A little frustrated by the tone of the questions Hausler pointed out that per pupil, students at GVS got quite a bit more than students that attended a traditional high school. The cuts would bring some balance to what each student was getting from the district.  
 “We would never go to the community for a bond issue as some kind of bait and switch,” she said, in reference to the suggestion that the district is taking away a GVS building that people voted for. “We have been so inequitable to students who don’t go to Gunnison Valley School it’s gotten to be very difficult to justify the budget at the school.”
Board member Bill Powell said, “I think it needs to be said that we are not backing off of our commitment to alternative education for secondary students.
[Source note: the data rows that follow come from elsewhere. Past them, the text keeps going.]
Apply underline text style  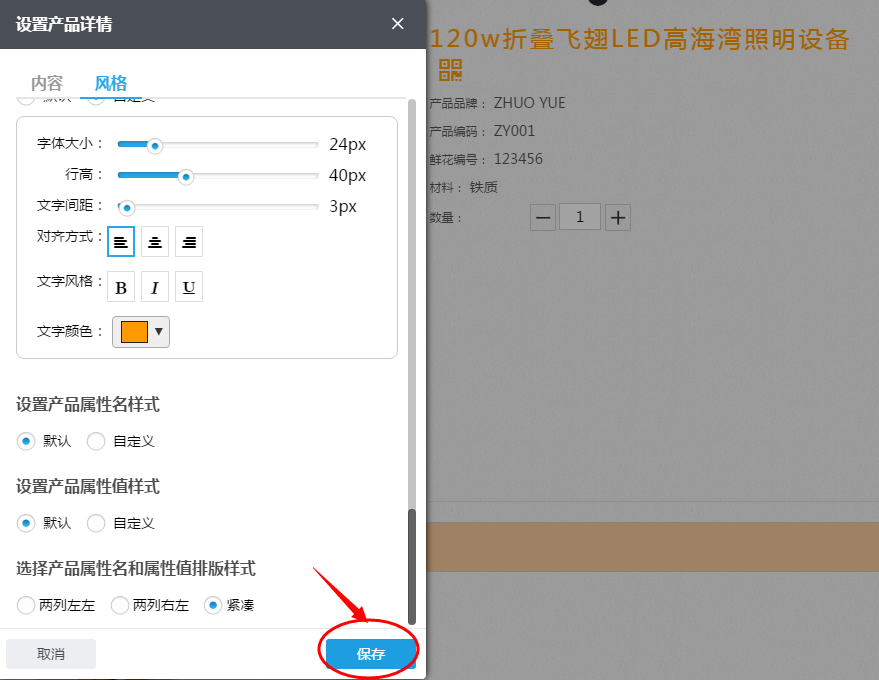tap(188, 287)
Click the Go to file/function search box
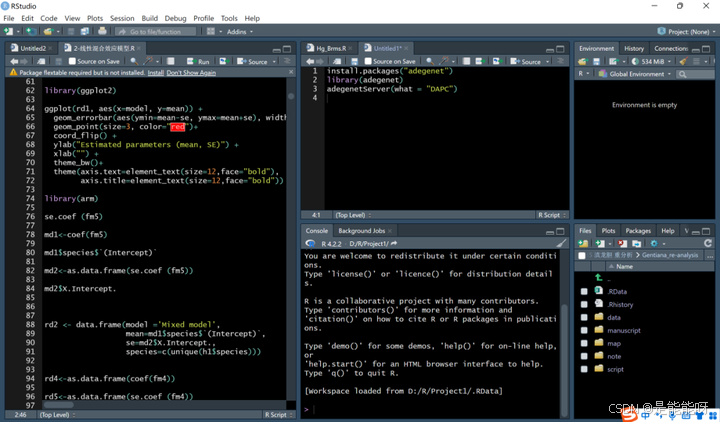The height and width of the screenshot is (422, 720). tap(153, 32)
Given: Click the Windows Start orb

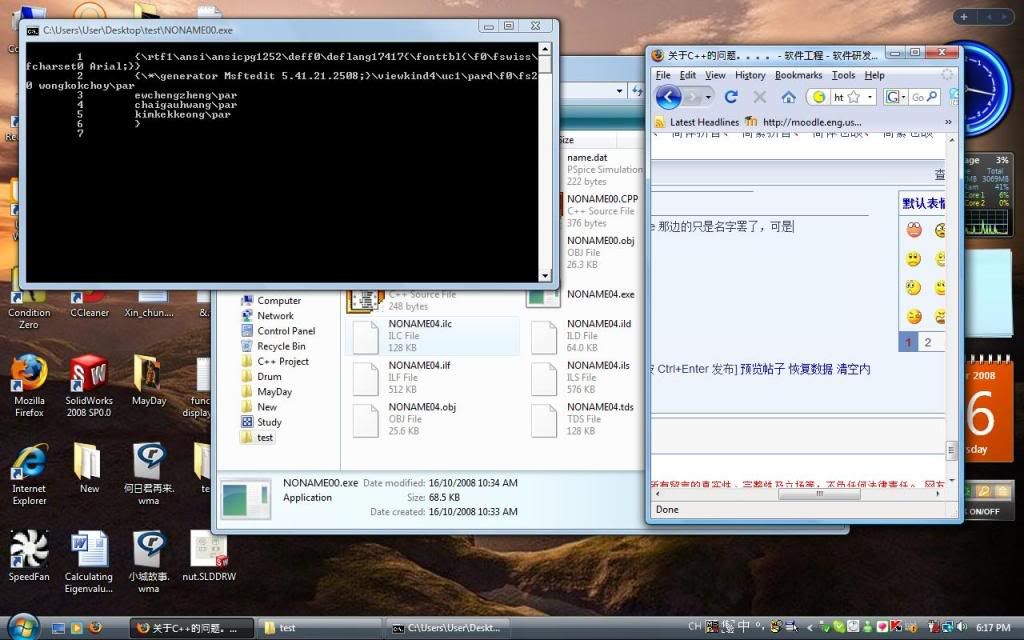Looking at the screenshot, I should 21,627.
We’re just trying to figure out a way of providing alternative education … more effectively and more efficiently.”
The school board didn’t give much thought to the Administrative Council’s recommendation to cut funding to the program entirely, which would have saved the district about $266,000. Instead they pushed for the program to be kept alive at whatever level the $167,000 would allow, which is what the school would get in the current draft.
The public seemed to appreciate the board’s passion and the difficulty of the decisions the board has had to make over the last few months.
It appeared that none of the decisions came to the school board easily, and they tried to take some comfort in the fact that they are tough measures that are being taken, in one form or another, by most of the state’s 178 school districts.
Powell placed a lot of the blame for the district’s financial hardship on the state constitution and legislature, which have done more harm than good in recent years, he said.
“We haven’t caused this financial mess the state has descended upon the 178 school districts across the state of Colorado,” he said. “We’re doing our best over a four-year period, and probably for two more years in front of us, to use the dollars wisely that we have available to us.”
At the same time, the district did get some news from the state that couldn’t be classified as being entirely bad—hearing that the area property valuation had dropped from around $700 million to closer to $500 million, making the schools eligible for state money to make up for the decline.
Most of the district’s funding comes from local property taxes and, without the state’s money, the dip could have a dramatic impact on the district. And this is the fourth year of major cuts from the state’s share of funding. In all, the district has lost more than $2 million in state funding from a budget of around $12 million.
The school board will meet again May 23 to discuss the recommendations from the ad hoc committee that was set up to find possible solutions to the funding shortfall at GVS. Those recommendations could make their way into the second, and possibly final, draft of the budget being reviewed by the board June 6.